Louise commence par une explosion de violence au sein d’une famille des plus difonctionnelles.
Les deux enfants, deux petites filles voient leurs parents se déchirer, et même davantage… L’ainée, qui n’a que dix ans, s’enfuit… Nous la retrouvons quelques années plus tard, alors qu’elle n’a jamais renoué avec les siens. Elle n’a pourtant pas de désir plus grand que de retrouver sa mère et sa sœur, qui à bon droit, ont fait leur deuil de l’enfant… Le film raconte l’histoire de ces retrouvailles improbables, de ce maelstrom de résilience, de remords et d’espoir, des incroyables manœuvres perpétrées par l’héroïne pour approcher les siens sans les informer sur son identité…
On peut penser qu’exprimé de cette manière, tout cela est un rien tiré par les cheveux.
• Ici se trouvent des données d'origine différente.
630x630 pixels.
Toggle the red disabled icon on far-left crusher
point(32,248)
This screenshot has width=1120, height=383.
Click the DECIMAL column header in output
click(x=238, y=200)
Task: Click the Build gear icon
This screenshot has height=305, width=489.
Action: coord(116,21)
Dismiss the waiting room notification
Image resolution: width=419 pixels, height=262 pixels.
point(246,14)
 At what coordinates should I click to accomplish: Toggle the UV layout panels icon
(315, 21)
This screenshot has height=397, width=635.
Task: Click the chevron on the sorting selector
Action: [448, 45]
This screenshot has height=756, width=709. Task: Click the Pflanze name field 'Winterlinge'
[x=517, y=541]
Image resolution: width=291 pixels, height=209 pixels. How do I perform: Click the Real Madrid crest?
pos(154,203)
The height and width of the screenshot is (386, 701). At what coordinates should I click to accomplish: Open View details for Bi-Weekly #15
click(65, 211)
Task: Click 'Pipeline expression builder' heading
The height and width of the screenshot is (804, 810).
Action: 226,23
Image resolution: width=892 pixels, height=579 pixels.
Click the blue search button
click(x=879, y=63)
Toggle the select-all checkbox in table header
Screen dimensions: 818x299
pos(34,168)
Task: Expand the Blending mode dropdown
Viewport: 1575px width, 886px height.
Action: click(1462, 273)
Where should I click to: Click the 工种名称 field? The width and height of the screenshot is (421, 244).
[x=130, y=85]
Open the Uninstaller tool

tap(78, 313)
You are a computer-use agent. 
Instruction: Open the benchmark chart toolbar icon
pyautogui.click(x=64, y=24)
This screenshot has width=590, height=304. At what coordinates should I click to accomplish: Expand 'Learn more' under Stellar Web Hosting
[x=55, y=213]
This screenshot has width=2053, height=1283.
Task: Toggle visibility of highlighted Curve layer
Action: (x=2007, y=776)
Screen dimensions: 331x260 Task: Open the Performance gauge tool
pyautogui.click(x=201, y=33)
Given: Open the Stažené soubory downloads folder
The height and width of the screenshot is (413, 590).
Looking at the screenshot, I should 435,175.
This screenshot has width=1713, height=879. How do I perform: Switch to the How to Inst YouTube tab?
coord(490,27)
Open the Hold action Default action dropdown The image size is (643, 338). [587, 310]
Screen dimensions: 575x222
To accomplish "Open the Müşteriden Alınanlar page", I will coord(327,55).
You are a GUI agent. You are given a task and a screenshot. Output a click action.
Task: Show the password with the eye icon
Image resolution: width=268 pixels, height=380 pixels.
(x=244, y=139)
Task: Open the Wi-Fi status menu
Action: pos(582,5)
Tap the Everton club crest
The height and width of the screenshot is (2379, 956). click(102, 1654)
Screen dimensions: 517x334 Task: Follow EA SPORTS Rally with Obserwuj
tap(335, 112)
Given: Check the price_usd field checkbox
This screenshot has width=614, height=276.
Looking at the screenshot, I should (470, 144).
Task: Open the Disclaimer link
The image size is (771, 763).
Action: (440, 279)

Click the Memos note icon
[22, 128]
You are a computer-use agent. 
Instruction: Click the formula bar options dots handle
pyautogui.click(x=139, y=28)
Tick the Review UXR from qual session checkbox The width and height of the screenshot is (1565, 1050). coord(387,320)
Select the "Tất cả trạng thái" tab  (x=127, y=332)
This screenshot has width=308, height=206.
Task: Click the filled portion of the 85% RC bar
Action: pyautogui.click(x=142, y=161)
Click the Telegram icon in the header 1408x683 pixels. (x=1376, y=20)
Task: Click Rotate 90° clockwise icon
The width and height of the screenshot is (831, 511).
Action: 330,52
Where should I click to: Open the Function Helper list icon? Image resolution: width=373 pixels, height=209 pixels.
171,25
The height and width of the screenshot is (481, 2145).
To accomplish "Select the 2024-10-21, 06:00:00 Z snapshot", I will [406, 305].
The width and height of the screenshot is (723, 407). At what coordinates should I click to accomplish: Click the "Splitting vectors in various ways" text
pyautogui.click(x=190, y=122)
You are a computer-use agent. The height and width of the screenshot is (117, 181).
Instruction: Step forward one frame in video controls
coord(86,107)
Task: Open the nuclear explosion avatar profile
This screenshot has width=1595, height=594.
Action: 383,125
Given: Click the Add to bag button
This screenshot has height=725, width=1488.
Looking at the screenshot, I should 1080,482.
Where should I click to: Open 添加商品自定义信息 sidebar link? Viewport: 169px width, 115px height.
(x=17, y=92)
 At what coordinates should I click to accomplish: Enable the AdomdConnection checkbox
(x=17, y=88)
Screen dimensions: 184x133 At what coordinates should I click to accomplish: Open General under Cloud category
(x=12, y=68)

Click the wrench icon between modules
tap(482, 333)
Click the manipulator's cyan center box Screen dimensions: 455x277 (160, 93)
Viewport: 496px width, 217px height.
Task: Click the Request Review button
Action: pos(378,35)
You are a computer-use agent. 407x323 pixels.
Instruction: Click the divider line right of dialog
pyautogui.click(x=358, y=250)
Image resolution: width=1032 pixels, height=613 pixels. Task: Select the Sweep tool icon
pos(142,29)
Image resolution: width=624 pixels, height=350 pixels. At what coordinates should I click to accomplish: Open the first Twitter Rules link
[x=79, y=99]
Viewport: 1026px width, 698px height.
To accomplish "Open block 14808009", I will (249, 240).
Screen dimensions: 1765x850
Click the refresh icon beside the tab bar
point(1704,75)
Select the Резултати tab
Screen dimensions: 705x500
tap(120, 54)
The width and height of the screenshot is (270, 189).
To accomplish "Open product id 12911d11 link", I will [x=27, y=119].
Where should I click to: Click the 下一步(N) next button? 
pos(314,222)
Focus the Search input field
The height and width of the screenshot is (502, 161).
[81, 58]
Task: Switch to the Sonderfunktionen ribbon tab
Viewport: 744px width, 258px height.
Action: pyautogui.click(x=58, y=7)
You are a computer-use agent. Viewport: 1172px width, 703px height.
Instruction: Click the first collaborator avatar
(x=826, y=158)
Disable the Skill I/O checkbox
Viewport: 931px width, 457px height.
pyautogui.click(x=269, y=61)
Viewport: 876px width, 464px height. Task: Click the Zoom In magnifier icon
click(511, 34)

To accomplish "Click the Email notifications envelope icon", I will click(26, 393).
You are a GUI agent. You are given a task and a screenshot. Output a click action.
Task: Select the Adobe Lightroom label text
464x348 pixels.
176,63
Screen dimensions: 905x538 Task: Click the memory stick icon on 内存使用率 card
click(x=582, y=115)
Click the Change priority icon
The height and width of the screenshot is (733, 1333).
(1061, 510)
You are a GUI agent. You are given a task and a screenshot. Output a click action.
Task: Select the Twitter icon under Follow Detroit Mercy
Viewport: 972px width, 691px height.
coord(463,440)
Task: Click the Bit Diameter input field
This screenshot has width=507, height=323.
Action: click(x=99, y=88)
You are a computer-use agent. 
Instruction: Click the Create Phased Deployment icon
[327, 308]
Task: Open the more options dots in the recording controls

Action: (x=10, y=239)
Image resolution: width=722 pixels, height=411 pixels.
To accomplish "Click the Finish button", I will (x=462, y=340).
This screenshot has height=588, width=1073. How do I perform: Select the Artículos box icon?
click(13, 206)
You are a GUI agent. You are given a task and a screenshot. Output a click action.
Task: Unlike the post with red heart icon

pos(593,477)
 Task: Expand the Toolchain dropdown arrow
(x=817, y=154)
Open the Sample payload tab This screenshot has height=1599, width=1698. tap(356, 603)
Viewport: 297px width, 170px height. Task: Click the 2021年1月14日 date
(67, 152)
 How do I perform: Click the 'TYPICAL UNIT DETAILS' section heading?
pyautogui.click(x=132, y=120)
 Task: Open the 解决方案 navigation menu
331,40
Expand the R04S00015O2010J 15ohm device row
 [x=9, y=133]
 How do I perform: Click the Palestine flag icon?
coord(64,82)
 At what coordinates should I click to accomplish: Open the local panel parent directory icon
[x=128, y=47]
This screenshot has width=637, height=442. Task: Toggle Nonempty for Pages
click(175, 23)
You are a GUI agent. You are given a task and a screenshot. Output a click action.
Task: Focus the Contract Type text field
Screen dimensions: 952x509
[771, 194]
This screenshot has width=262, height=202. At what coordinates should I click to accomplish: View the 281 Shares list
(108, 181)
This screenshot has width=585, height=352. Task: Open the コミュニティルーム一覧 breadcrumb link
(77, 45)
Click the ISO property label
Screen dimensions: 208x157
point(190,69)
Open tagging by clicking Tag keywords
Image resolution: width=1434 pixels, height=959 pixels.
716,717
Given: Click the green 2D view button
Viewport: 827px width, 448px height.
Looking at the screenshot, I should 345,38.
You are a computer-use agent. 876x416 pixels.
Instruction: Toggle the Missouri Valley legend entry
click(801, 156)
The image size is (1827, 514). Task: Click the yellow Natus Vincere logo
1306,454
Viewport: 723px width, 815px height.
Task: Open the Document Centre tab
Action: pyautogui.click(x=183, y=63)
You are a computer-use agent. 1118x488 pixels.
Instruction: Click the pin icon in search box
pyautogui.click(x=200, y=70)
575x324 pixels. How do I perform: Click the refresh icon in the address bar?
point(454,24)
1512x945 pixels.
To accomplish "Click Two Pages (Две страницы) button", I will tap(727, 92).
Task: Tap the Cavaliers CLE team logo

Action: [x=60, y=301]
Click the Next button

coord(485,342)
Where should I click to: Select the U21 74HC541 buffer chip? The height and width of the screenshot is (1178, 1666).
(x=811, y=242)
Le récit n’est pas exempt d’invraisemblances… Pourtant on s’en fiche totalement : Louise est un superbe mélodrame comme on n’en fait plus, une résurgence de certains de nos plus beaux souvenirs de cinéma, qui tire des larmes sans jamais forcer la main. Il fallait bien sûr pour que le film marche, que nous marchions, que les trois comédiennes qui prêtent leurs traits à cette famille décomposée soient des Stradivarius,
incapables de la moindre fausse note. Or c’est le cas avec Diane Rouxel, Salomé Dewaels et Cécile de France (cette dernière étant la mère, dont la transformation physique entre les deux époques est assez scotchante). Le film leur doit beaucoup. Et nous aussi.
Yves Alion
Film franco-belge de Nicolas Keitel (2025), avec Diane Rouxel, Cécile de France, Salomé Dewaels. 1h48.